When I first saw Michael and John I realized that they wanted to slice each other. There was major tension, but they had a pretty groovy room -- I really appreciated the shoes and stuff that added a narrative layer to the space, which I thought was an interesting idea. But, I think Michael's haughtiness was a buzzkill. The reality of interior design is that people always seem to imagine that it's this poncy profession where you can be effete and hands off. And that ain't the way it works. It's 10% design, 20% psychologist, 20% MacGyver, and the final 50% is...maid. I've arranged the odd client's underwear drawer in my day. You really can't be above anything so I was shocked by Michael's prissiness. You gotta learn to paint and learn to organize an underwear drawer and learn to be a client's best friend. Decorating is more than picking out a pretty shade of green. But, back to the designer's spaces. I was struck by how major the effort was and how much they accomplished in such a short time. If I had to whomp together a room in a few hours I wouldn't know where to begin. During my pretty years, I probably would have had the moxie required to do so much work so quickly, but I don't think I could do what they did. And, I must say, some of these contestants are not in that first flush of youth. A lot of them are my age or older, and there they are, sleeves rolled up, getting dirty, Tim Gunn-ing it. So I give the interior designers mad props for their chops.

Here's my thought about the winner. For me, it came down to Matt and Felicia's room, or Goil and Elizabeth's room. And I think they were very different. Matt and Felicia's room was polished, professional, and liveable. In a way, though, it didn't have a lot to do with those objects. Until they discussed their interpretation of the client's objects -- I found their design dissonant with the assignment, but ultimately, it was a very successful approach to the room.  Goil and Elizabeth's room was not so polished, not so liveable, but full of bold and unexpected ideas. It didn't come together as well as Matt and Felicia's as a room, but it was riddled with gorgeous ideas and surprises, and that was actually inspiring to me. They deserved to win.

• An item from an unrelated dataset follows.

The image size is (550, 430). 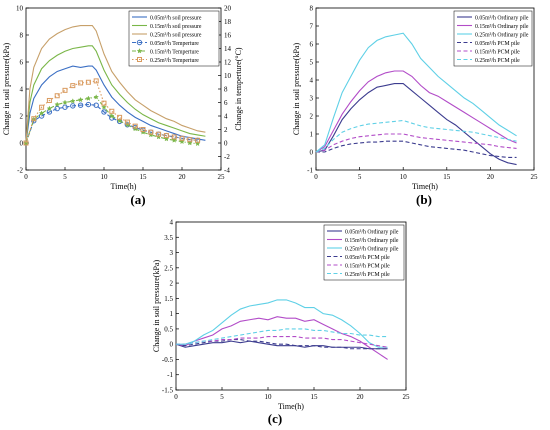 What do you see at coordinates (20, 9) in the screenshot?
I see `y-tick-label: 10` at bounding box center [20, 9].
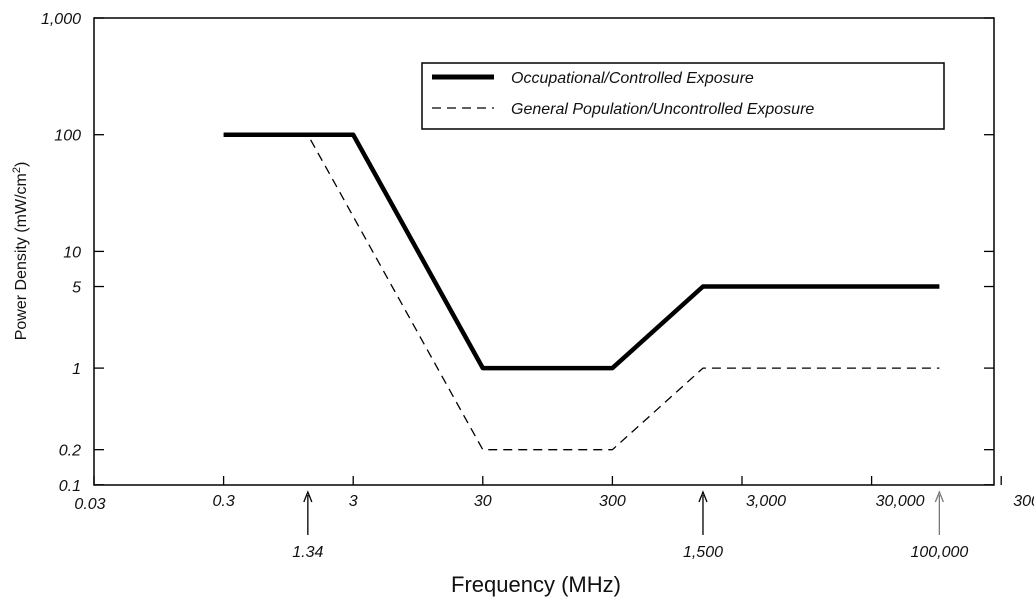 The height and width of the screenshot is (604, 1034). I want to click on y-tick-label-0-2: 0.2, so click(70, 452).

As for the losers, we had to kick somebody off and that sucks but that's life in the big bad world of reality TV. I was totally bummed to see Heather go especially and, after seeing the episode, I feel even worse. BTW, it was 4:30 am and we were t.i.r.e.d. Tres surreal and I had to say "See ya later, Decorator" to somebody and that's that. Which brings us to "See ya later, Decorator." I'll share my (extensive) thoughts, feelings, and emotions about this very controversial sign-off in my next blog... See ya later, Decorator!